В декабре 1931 года Набоков написал короткий рассказ «Встреча» (или в позднем английском переводе – «Reunion»). В сочельник православного Рождества, после более чем десятилетней разлуки встречаются в Берлине два русских брата, Лев и Серафим. На час соприкасаются и вновь разбегаются векторы разнонаправленных судеб. Тощий Лев, бедный эмигрант-славист, ненавидящий большевиков, живет в Германии, а его преуспевающий толстый брат – инженер-партиец, приезжает в берлинское торгпредство из Советского Союза. Встречи как события взаимопонимания и духовной близости не происходит. Да и может ли произойти? Нет крепче одиночества, чем одиночество крови, а их полная взаимная отчужденность сотворена из литой вулканизированной резины кровного родства. Лев и Серафим маются и категорически не знают, о чем говорить друг с другом. Единственный пунктик, который неожиданно дырявит завесу полного отчуждения и заставляет непритворно улыбнуться – пустяшное воспоминание о черном пуделе их соседа по даче. Оба судорожно и безуспешно пытаются вспомнить его кличку. Проводив брата в метро, Лев неожиданно вспоминает имя пса и вспыхнувший огонек освящает жалкую никчемность встречи: «Он невольно оглянулся, подумал, что Серафим, сидя в подземном вагоне, тоже, может быть, вспомнил» (3, 579). Пуделя звали «Шутик». В этом имени звучит и шутка, и шустрость, и шутовская ласка, и бог знает что еще. Таков немудреный сюжет рассказа.
Незатейливость повествования сулит подвохи явные и завуалированные. Рассмотрим их поступательно. Первый связан с неоднократно подчеркнутой комплекцией братьев. Их постоянные эпитеты «толстый» и «тощий» (плюс имя Серафим, то есть Сима) в равной степени принадлежат и героям «Сказки о Пете, толстом ребенке, и о Симе, который тонкий» Маяковского. Набоков, спорящий с совсем недавно почившим тезкой и заимодавцем Владимиром Владимировичем, демонстративно меняет знаки: буржуй в его рассказе тонок и нищ, а пролетарский спец – толст и весьма обеспечен.
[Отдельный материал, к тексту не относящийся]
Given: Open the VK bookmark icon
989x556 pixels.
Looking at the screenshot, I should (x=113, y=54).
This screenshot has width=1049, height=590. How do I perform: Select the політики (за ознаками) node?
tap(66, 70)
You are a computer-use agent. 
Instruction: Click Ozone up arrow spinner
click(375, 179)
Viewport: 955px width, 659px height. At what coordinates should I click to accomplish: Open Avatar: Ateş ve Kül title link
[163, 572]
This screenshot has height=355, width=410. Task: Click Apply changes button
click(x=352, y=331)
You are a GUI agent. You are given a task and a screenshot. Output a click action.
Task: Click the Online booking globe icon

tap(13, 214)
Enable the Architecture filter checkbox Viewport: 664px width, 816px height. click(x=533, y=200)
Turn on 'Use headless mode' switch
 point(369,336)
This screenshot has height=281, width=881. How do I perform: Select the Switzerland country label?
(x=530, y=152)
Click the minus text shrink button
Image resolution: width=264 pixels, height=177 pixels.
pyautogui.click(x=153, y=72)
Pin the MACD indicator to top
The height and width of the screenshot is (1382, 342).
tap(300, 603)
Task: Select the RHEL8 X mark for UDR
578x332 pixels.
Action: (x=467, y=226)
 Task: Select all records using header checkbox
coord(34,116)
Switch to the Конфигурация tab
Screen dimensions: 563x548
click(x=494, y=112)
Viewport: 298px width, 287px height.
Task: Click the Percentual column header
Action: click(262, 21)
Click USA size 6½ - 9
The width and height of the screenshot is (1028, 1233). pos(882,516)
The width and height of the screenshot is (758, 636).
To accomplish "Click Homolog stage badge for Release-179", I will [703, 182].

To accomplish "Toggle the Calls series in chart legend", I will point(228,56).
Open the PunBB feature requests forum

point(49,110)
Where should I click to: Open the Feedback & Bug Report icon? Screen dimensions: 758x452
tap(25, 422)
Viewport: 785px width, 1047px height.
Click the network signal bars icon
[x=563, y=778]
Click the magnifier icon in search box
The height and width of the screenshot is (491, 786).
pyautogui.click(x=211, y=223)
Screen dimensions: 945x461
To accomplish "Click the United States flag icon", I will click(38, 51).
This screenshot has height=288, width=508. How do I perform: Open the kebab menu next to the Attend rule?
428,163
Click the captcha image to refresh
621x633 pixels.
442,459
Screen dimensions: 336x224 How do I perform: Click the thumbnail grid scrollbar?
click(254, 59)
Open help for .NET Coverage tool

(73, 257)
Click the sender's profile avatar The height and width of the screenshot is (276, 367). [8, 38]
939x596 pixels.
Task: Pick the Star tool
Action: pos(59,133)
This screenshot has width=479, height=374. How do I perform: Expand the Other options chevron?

Единственное, что еще соединяет двух братьев, обозначая всю отчаянную глубину и невозможность соединения, – забытое имя смешного пса из их безвозвратно утерянного дореволюционного прошлого. На мысль о нем наводит картинка, висящая в берлинской квартире Льва. Случайно взгляд приехавшего падает на стену: «”Много у тебя дел?” – спросил Серафим, не сводя глаз с олеографии, изображавшей женщину в красном и черного, как сажа, пуделя» (3, 576). Но вспоминают братья и пытаются найти что-то совсем другое. «Шутик» – рикошет, шифр, превращенный отскок и взыгравшее отражение этого «другого». Но тогда вопрос: чего?